At length we opened on the Rhone valley; and at seven we reached Hotel de la Tour, at Martigny.

Here H. and S. managed to get up two flights of stone stairs, and sank speechless and motionless upon their beds. I must say they have exhibited spirit to-day, or, as Mr. C. used to say, "pluck." After settling with our guides, - fine fellows, whom we hated to lose, - I ordered supper, and sought new guides for our route to the convent. Our only difficulty in reaching there, they say, is the _snow_. The guides were uncertain whether mules could get through so early in the season. Only to think! To-day, riding broilingly through hay-fields - to-morrow, stuck in snow drifts!

LETTER XXXV.

Dear Henry: -

You cannot think how beautiful are these Alpine valleys.
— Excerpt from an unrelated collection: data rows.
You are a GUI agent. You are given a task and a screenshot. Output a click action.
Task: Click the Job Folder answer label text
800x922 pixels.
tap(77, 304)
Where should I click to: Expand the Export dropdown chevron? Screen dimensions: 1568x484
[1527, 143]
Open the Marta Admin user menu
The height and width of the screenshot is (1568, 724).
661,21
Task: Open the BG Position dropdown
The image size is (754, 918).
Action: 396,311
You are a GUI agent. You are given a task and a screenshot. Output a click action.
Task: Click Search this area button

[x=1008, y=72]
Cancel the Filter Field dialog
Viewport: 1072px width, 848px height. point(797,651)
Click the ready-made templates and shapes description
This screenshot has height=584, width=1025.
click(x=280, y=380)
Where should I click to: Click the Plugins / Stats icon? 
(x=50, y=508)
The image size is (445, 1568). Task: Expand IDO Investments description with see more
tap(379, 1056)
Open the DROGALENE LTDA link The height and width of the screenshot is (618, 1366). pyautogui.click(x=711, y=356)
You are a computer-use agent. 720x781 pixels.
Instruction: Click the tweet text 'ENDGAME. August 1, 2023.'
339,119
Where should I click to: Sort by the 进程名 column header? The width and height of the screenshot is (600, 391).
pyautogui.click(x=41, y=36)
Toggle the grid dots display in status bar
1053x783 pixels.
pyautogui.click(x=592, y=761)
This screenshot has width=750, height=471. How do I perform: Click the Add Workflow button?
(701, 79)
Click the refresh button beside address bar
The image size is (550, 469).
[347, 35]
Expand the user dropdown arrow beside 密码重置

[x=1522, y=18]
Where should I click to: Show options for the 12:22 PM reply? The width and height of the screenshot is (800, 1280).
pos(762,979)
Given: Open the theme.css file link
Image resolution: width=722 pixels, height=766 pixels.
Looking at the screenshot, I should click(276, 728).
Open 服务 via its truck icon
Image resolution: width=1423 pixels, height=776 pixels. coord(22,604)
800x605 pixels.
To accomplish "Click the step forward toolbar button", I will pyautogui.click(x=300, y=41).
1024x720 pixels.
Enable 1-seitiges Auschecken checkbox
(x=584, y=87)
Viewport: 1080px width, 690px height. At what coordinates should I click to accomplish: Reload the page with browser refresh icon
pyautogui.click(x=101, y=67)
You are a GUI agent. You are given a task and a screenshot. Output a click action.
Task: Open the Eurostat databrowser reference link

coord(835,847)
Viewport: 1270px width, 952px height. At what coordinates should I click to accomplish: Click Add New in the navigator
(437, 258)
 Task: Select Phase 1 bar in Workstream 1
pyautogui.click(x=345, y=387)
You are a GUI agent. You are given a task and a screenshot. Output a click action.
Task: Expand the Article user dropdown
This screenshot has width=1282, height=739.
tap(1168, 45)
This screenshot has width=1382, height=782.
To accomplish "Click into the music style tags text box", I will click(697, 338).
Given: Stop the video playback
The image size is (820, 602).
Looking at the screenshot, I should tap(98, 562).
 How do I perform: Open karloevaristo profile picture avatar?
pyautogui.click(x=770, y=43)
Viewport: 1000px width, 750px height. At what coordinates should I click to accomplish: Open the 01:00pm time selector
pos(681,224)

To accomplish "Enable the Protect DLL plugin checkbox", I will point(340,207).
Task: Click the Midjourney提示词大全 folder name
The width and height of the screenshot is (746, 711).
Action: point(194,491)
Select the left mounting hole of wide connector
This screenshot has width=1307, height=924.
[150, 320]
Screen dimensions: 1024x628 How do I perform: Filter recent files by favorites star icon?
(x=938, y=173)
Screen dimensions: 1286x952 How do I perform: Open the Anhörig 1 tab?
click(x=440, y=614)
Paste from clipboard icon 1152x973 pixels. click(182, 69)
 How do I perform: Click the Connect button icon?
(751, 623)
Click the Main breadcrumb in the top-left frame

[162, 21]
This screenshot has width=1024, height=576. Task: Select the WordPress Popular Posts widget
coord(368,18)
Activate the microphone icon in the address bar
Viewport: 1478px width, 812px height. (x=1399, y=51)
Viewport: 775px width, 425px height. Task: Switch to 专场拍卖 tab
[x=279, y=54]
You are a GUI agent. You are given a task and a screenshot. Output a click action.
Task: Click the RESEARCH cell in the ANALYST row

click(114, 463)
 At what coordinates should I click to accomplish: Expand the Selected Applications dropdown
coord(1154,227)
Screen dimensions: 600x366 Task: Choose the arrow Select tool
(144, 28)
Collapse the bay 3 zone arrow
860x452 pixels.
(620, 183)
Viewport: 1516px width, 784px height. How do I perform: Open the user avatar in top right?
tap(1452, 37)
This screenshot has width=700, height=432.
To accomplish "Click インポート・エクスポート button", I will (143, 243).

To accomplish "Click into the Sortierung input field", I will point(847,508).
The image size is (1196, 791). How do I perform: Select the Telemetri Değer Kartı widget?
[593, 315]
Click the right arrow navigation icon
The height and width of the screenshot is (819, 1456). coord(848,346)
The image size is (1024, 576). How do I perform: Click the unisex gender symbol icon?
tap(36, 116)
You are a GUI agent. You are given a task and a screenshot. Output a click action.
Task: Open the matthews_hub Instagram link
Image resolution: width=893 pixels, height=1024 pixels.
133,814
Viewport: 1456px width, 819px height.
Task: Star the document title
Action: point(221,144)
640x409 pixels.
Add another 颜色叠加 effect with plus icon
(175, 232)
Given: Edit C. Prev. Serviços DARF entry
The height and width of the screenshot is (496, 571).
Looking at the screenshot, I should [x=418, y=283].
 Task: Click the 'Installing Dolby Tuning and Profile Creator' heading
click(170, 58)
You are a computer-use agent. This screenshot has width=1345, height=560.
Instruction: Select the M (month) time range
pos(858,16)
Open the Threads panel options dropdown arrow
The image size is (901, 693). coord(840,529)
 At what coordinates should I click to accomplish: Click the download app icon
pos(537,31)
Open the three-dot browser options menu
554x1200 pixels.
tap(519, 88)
Our course, all the first morning after we left Chamouni, lay beside a broad, hearty, joyous mountain torrent, called, perhaps from the darkness of its waters, Eau Noire. Charming meadows skirted its banks. All the way along I could think of nothing but Bunyan's meadows beside the river of life, "curiously adorned with lilies." _These_ were curiously adorned, broidered, and inwrought with flowers, many and brilliant as those in a western prairie. Were I to undertake to describe them, I might make an inventory as long as Homer's list of the ships. There was the Canterbury bell of our garden; the white meadow sweet; the blue and white campanula; the tall, slender harebell, and a little, short-tufted variety of the same, which our guide tells me is called "Les Clochettes," or the "little bells" - fairies might ring them, I thought.